Reading, I had learned, was as creative a process as writing, sometimes more so.  When we read of the dying rays of the setting sun or the boom and swish of the incoming tide, we should reserve as much praise for ourselves as for the author. After all, the reader is doing all the work -- the author might have died a long time ago.

In Bookworld, each book floats in the great Nothing in which text cannot exist.  But the books also exist in clumps (maybe like galaxies) that are composed of genres. (Groan.  Genre again) Characters have learned how to communicate and jump from novel to novel (except no one can get into Sherlock Holmes yet) and they have, collectively, formed their own type of government complete with a legislature and an enforcement branch.  Thursday and the fictional characters on her team do the monitoring as well as keeping the peace between genres.

For instance, in this novel one of the subplots involves a border dispute between the Racy Novel genre and its neighbors, Feminist and Ecclesiastical.  The senator for Racy Novel reveals they have developed a "dirty bomb", a "tightly packed mass of inappropriate plot devices, explicit suggestions and sexual scenes of an expressly gratuitous nature" and threatens to detonate it.  This is of great concern to the Feminist and Ecclesiastical genres.

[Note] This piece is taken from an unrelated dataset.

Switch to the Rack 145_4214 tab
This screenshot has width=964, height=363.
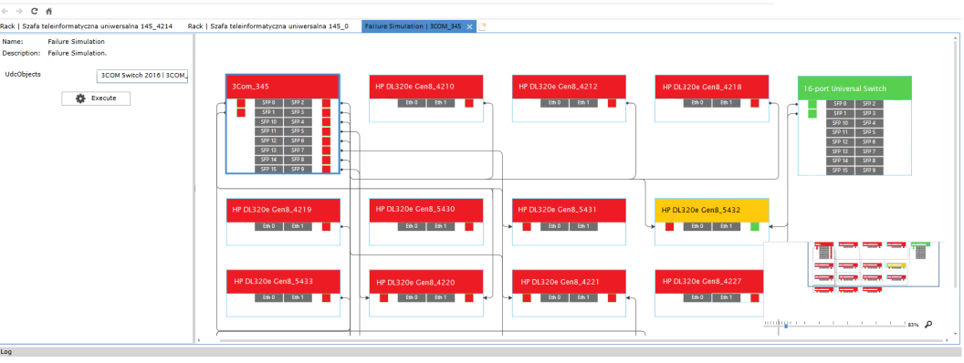(86, 26)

As Thursday  explains:

A well placed dirty bomb could scatter poorly described fornication all across drab theological debate or drop a wholly unwarranted scene of a sexually exploitive nature right into the middle of Mrs. Dalloway.

I can't really classify Fforde's novels.  They are fantasy.  They are comic.  They are mysteries.  Are they parodies?  Maybe Fforde tries to answer that in this novel.   

At one point Thursday is cast out of her own Thursday Next novel into the great Nothing.  Because she is not text she can survive where a fictional character cannot (that part of the novel is a graphic novel - no text, get it?) and she eventually manages to make her way to the next book ... Cold Comfort Farm.   (Where she incidentally discovers there really is something nasty in the woodshed.)

So Cold Comfort Farm and Thursday Next. Neighbors.  Linked by genre. At least in the mind of Jasper Fforde.   Is it because they are both in the parody genre?  Or is it because they parody multiple genres?  As I said, I avoid those discussions. :)

By the way Thursday Next was one of the books I was going to read this year in What's in a Name Challenge.  Two down.